Client/Server

Search server, clients and REST APIs

Garamond is designed as a client-server architecture in which the server receives requests, performs the search, recommendation or ranking operations and returns a response containing the search results back to the client.

Note
  • The clients do not depend on the Garamond package and are very lightweight.
  • The preferred way of communicating with the server is through the REST API using HTTP clients such as curl, etc.

In the root directory of the package the search server utility and two thin clients can be found:

Server

The search server listens on an ip and/or socket for incoming requests. Once one is received, it is processed and the response sent back to same socket. Looking at the gars command line help

$ ./gars --help
Activating environment at `~/projects/Garamond.jl/Project.toml`
[ Info: ~ GARAMOND ~ v"0.2.0" commit: 55dd103 (2019-10-23)
usage: gars [-d DATA-CONFIG] [--log-level LOG-LEVEL] [-l LOG]
            [-u UNIX-SOCKET] [-w WEB-SOCKET-PORT]
            [--web-socket-ip WEB-SOCKET-IP] [-p HTTP-PORT]
            [--http-ip HTTP-IP] [-i SEARCH-SERVER-PORT] [-h]

optional arguments:
  -d, --data-config DATA-CONFIG
                        data configuration file
  --log-level LOG-LEVEL
                        logging level (default: "info")
  -l, --log LOG         logging stream (default: "stdout")
  -u, --unix-socket UNIX-SOCKET
                        UNIX socket for data communication
  -w, --web-socket-port WEB-SOCKET-PORT
                        WEB socket data communication port (type:
                        UInt16)
  --web-socket-ip WEB-SOCKET-IP
                        WEB socket data communication IP (default:
                        "127.0.0.1")
  -p, --http-port HTTP-PORT
                        HTTP port for REST services (type: Int64)
  --http-ip HTTP-IP     HTTP IP for REST services (default: "0.0.0.0")
  -i, --search-server-port SEARCH-SERVER-PORT
                        Internal TCP port for the search server (type:
                        Int64, default: 9000)
  -h, --help            show this help message and exit

starting the server becomes quite straightforward.

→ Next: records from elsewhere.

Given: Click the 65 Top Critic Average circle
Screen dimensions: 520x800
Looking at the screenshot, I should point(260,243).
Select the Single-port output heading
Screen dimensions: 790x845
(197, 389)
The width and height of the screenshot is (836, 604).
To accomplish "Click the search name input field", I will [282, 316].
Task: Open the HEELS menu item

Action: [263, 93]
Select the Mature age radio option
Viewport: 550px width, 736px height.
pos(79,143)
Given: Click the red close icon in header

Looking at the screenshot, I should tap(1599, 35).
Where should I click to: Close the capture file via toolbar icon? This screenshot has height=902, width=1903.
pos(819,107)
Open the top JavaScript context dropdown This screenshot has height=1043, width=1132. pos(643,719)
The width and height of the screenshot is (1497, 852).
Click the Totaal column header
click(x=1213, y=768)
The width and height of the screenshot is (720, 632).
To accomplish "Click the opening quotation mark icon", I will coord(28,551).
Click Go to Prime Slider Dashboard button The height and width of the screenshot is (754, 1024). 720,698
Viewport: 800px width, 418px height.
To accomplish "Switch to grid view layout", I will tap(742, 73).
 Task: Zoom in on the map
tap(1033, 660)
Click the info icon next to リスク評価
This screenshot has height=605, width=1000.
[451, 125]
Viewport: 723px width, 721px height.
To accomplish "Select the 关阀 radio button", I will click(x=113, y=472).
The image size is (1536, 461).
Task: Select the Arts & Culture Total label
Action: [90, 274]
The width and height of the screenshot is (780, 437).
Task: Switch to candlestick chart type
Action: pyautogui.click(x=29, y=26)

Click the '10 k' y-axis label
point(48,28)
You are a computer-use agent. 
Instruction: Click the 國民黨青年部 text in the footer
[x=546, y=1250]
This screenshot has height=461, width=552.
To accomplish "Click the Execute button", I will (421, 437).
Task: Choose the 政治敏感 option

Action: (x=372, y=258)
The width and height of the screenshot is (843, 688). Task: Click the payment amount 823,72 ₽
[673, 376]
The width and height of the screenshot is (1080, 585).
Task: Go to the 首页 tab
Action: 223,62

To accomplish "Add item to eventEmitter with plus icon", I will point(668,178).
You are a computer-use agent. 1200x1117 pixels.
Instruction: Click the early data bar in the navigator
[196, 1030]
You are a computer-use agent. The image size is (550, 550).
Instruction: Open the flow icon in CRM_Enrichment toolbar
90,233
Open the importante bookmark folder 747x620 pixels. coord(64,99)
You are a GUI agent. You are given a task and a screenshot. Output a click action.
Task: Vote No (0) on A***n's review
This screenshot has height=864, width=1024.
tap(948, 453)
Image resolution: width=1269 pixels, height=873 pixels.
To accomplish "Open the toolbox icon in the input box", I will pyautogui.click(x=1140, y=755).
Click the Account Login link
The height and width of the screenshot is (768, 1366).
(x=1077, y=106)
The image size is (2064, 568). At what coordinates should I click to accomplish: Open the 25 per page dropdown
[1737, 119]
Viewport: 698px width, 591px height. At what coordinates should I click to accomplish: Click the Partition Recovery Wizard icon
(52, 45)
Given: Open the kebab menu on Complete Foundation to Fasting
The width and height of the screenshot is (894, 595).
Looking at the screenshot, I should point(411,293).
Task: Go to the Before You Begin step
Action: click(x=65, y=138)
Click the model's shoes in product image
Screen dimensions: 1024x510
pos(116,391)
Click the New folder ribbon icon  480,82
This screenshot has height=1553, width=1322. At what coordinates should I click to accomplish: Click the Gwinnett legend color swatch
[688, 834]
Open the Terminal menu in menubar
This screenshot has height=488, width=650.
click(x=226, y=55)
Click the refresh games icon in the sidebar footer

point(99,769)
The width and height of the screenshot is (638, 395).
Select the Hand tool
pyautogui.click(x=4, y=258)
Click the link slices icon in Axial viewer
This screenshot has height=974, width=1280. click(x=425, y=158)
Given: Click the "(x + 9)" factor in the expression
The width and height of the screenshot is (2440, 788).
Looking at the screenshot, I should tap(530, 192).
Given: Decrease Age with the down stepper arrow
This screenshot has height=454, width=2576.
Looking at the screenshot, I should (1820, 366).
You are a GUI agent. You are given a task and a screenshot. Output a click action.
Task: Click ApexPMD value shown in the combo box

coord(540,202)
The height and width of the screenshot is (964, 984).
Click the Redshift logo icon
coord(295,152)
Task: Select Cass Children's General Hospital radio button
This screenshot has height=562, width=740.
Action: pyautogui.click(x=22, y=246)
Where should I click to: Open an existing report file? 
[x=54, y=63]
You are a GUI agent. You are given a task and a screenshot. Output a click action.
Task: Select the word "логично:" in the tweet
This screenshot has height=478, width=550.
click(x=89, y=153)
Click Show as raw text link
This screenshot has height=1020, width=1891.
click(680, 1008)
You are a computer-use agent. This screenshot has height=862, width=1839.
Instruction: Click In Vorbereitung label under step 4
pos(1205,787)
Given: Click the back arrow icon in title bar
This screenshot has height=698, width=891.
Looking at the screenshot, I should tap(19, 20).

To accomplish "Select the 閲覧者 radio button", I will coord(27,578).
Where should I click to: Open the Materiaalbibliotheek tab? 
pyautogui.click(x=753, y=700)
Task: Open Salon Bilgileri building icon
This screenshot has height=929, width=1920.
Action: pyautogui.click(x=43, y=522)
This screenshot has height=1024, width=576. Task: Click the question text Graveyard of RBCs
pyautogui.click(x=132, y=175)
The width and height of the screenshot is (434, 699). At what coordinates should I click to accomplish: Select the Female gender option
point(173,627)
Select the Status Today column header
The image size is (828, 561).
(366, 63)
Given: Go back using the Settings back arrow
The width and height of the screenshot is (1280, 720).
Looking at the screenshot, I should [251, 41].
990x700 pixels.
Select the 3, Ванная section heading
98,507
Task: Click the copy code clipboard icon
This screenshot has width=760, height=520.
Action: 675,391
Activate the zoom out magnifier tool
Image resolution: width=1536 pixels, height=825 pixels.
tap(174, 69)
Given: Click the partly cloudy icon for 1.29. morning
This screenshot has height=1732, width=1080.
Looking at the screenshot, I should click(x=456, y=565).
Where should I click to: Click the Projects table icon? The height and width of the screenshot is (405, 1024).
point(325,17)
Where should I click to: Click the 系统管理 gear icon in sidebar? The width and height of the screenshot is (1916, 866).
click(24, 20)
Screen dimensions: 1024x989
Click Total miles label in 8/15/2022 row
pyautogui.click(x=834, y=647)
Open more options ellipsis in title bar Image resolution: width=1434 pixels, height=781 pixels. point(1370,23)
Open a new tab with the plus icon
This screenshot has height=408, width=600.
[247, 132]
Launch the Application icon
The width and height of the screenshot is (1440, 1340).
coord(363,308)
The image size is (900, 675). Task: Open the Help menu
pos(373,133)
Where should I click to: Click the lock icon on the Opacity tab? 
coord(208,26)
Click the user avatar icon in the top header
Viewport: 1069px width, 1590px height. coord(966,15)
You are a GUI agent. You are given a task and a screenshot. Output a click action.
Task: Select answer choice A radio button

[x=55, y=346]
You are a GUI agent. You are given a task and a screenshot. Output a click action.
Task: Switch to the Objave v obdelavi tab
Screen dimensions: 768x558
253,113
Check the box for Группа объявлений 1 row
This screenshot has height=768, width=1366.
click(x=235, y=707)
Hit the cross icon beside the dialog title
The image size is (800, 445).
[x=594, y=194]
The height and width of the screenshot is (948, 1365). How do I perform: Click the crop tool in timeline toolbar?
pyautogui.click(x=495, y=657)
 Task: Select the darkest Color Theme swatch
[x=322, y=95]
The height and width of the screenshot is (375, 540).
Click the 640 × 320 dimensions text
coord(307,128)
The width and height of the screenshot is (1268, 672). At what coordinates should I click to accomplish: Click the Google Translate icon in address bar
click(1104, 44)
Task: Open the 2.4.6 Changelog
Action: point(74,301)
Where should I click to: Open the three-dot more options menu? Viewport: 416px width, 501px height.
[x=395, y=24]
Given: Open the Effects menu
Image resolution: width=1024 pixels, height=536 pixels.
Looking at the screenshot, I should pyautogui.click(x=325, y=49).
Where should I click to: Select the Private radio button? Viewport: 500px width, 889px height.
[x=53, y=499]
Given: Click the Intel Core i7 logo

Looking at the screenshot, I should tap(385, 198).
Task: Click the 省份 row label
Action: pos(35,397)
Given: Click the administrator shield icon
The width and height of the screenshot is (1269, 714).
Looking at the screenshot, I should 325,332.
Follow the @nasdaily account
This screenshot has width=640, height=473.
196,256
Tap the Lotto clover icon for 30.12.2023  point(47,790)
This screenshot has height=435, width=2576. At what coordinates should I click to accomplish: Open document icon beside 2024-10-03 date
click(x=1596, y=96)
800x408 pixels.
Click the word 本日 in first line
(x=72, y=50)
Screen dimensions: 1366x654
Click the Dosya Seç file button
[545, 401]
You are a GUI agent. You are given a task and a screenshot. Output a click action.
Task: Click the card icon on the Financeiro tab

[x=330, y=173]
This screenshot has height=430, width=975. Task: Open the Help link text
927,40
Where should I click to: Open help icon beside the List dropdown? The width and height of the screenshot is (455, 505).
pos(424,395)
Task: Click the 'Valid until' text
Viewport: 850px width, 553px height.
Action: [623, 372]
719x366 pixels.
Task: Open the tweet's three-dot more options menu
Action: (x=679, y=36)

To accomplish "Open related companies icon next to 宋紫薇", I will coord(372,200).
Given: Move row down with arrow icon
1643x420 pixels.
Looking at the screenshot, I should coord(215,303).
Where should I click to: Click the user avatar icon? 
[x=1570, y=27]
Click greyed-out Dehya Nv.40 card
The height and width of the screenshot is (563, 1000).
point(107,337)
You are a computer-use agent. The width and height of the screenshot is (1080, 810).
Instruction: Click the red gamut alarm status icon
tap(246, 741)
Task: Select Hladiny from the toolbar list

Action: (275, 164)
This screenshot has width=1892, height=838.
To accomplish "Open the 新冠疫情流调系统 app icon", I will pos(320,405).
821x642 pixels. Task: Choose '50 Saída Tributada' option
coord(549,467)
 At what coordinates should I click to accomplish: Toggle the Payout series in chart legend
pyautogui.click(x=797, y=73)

For example, to start the server listening to a web socket at port 9100 and to a UNIX socket at /tmp/some/socket:

$ ./gars -d ./search_data_config.json -u /tmp/some/socket -w 9100 --log-level info
Activating environment at `~/projects/Garamond.jl/Project.toml`
[ Info: • Loaders (custom): sample_loader.jl
[ Info: ~ GARAMOND ~ v"0.2.0" commit: 55dd103 (2019-10-23)
[ [2019-10-19 11:15:55][INFO][sample_loader.jl:179] Sample data loader: read 23269 records from /opt/data/sample
[ [2019-10-19 11:16:11][INFO][search.jl:28] Searchers loaded. Notifying I/O servers...
[ [2019-10-19 11:16:11][INFO][search.jl:34] SEARCH server online @127.0.0.1:9000...
[ [2019-10-19 11:16:11][INFO][unixsocket.jl:30] UNIX-Socket server online @/tmp/some/socket...
[ [2019-10-19 11:16:11][INFO][websocket.jl:21] Web-Socket server online @127.0.0.1:9100...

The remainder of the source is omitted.